Fig. 4.

Loss of NOX2 accelerates revascularization of transplanted islets. (A) Schematic illustration of the experimental setting. Dorsal skinfold chambers were implanted on day −2 followed by transplantation of WT and Nox2^−/− islets on day 0. Intravital fluorescence microscopy was performed on days 3, 6, 10 and 14 after islet transplantation. On day 14, the tissue was harvested for immunohistochemical stainings. (B) Take rate of WT and Nox2^−/− islets (% of transplanted islets) on day 14 after islet transplantation onto the exposed striated muscle tissue (n = 10 each). Mean ± SEM. *P < 0.05 vs. WT. (C) Representative intravital fluorescent microscopic images of transplanted WT and Nox2^−/− islets within the dorsal skinfold chamber on day 14. The plasma marker FITC-labeled dextran 150,000 was used for the visualization of blood-perfused microvessels. The border of the grafts is marked by white broken lines. Scale bar: 50 μm. (D) Quantitative analysis of the functional microvessel density (cm/cm²) of WT and Nox2^−/− islets (n = 8 each). Mean ± SEM. *P < 0.05 vs.
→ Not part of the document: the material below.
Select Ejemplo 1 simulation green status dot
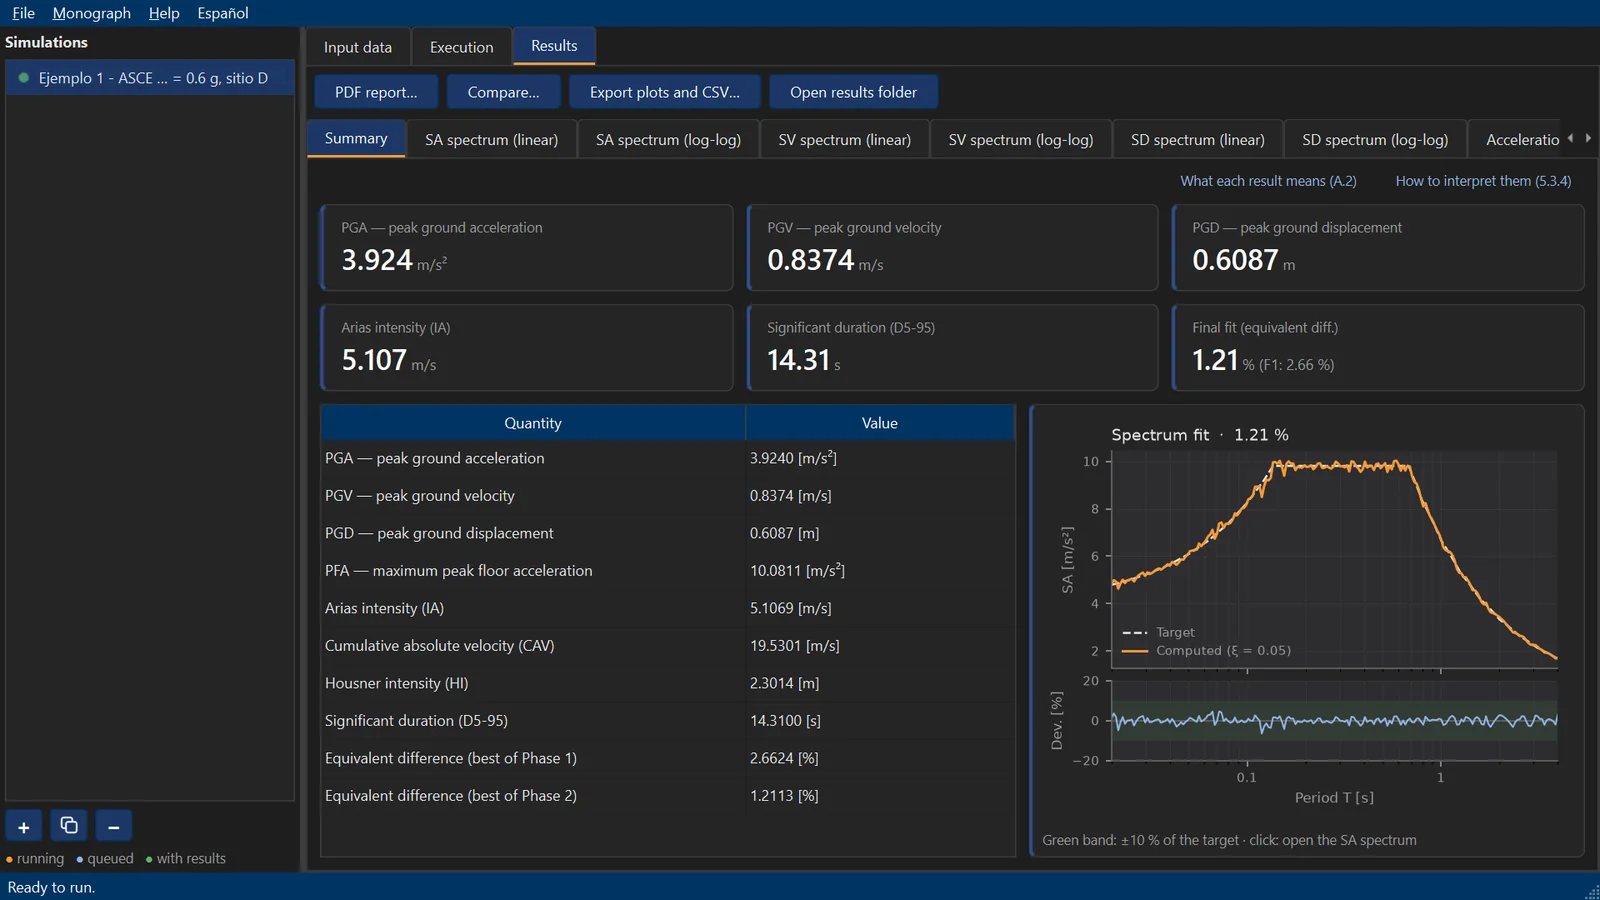[24, 78]
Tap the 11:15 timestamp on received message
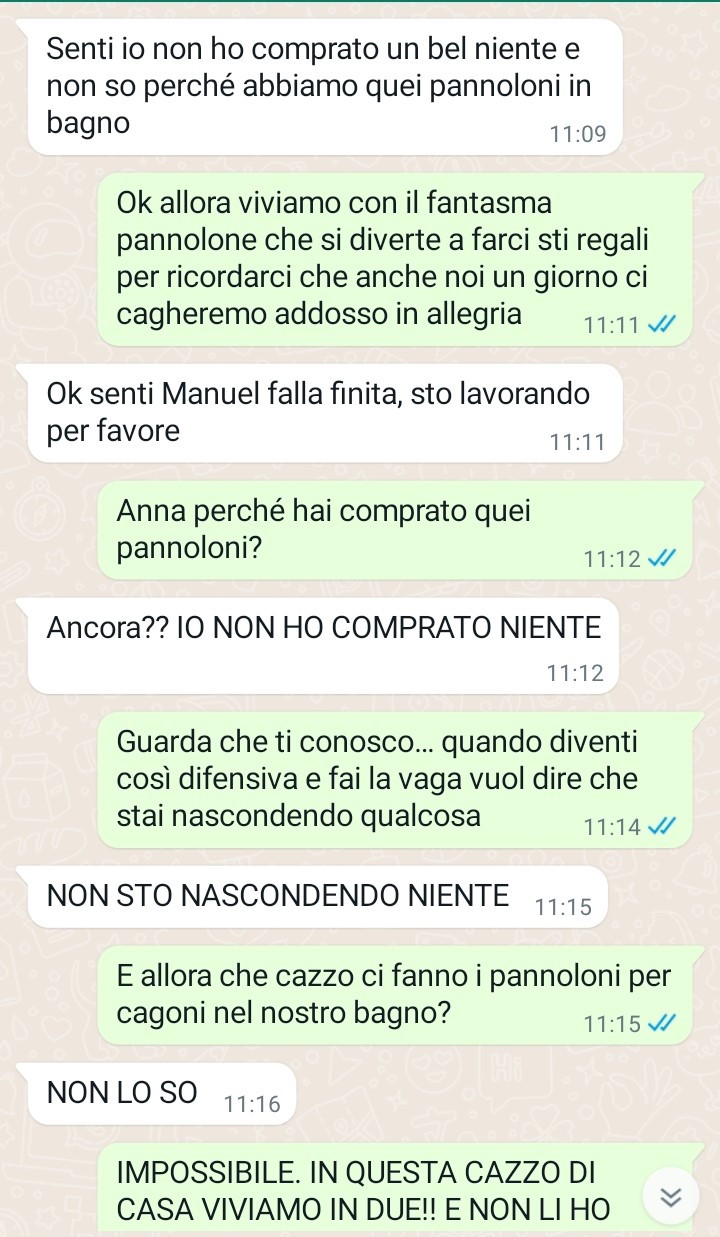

WT. (E) Representative intravital fluorescent microscopic images of transplanted WT and Nox2^−/− islets within the dorsal skinfold chamber on day 14. Rhodamine 6G was used to visualize endocrine tissue perfusion (bright signals). The border of the grafts is marked by broken lines. Scale bar: 50 μm. (F–H) Quantitative analysis of the rhodamine 6G-positive area (cm²) (F), the microvessel diameters (μm) (G) and the microvessel centerline RBC velocities (μm/s) (H) within transplanted WT and Nox2^−/− islets (n = 8 each). Mean ± SEM.